#### Vorliegender Text
---------------
Ich hätte noch eine Frage: Weiß irgendjemand, wo man beim Bauern Obst pflücken kann? Da in unserer Region ja nicht so viel Obst und Gemüse frei verfügbar ist, würde mir, zu meinem persönlichen Glück, die Möglichkeit fehlen, am Baum Obst zu pflücken. Vor allem Kirschbäume fehlen mir zur Entfaltung meines Kinderglücks. Hat jemand einen Tipp?

 

Mirabellen Baum.

 

Und da fällt mir ein, unter wie vielen Bäumen verfaulen die Früchte, weil sie in Gärten stehen, wo sie niemand pflückt. Weil der Besitzer vielleicht zu alt zum Ernten ist oder kein Interesse daran hat. Sollte man nicht auch da etwas tun? Nicht nur die Bäume angeben, die frei in der Landschaft ihre Früchte anbieten, sondern auch eine Plattform schaffen, über die Menschen ihr vergammelndes Obst retten können, indem sie anderen das Ernten anbieten könnten. Zum Beispiel an Kirchen, die dann Menschen aus ärmeren Verhältnissen dort pflücken lassen könnten!? Oder als Aktion in Schulen und Kindergärten!?
---------------
#### Einträge
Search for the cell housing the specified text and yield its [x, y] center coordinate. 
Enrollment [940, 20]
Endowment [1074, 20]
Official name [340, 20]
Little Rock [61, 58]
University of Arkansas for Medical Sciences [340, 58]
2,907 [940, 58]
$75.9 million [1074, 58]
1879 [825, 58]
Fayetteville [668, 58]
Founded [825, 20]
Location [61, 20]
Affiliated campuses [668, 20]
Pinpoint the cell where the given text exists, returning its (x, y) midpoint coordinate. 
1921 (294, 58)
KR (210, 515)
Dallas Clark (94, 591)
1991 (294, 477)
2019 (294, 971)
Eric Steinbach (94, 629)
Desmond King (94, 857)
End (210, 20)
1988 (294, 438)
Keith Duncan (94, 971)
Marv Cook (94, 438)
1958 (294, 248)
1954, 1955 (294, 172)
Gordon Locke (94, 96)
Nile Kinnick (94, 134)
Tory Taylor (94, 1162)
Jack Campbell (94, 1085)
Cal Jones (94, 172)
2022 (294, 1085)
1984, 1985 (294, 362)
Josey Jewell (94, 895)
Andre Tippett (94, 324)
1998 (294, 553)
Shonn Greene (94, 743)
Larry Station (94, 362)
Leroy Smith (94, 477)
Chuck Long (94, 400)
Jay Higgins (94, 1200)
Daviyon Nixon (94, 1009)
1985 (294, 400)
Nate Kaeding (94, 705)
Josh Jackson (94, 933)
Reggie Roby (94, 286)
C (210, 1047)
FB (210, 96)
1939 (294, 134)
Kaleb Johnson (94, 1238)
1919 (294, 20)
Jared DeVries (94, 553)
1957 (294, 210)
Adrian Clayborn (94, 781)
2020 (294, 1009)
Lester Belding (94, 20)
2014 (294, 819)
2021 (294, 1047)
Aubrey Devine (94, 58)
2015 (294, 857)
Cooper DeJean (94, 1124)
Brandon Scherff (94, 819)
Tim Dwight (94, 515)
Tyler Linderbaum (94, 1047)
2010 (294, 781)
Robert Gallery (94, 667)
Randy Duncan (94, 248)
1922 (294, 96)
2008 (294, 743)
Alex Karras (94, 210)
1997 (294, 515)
---------------
#### Aufgaben
A - Warum verfaulen laut dem Text zum Obstpflücken unter vielen Bäumen die Früchte? Antworte in ein bis drei Sätzen.
B - Wie lauten die Einträge vom Anfang bis einschließlich der Zeile mit „Marv Cook (94, 438)“, wenn man „Fayetteville“ gegen „Conway“ tauscht? Alles andere bleibt unverändert.

#### Lösungen
A - Die Bäume stehen in Gärten, in denen niemand die Früchte pflückt. Der Besitzer ist vielleicht zu alt zum Ernten oder hat kein Interesse daran.

B -
Search for the cell housing the specified text and yield its [x, y] center coordinate. 
Enrollment [940, 20]
Endowment [1074, 20]
Official name [340, 20]
Little Rock [61, 58]
University of Arkansas for Medical Sciences [340, 58]
2,907 [940, 58]
$75.9 million [1074, 58]
1879 [825, 58]
Conway [668, 58]
Founded [825, 20]
Location [61, 20]
Affiliated campuses [668, 20]
Pinpoint the cell where the given text exists, returning its (x, y) midpoint coordinate. 
1921 (294, 58)
KR (210, 515)
Dallas Clark (94, 591)
1991 (294, 477)
2019 (294, 971)
Eric Steinbach (94, 629)
Desmond King (94, 857)
End (210, 20)
1988 (294, 438)
Keith Duncan (94, 971)
Marv Cook (94, 438)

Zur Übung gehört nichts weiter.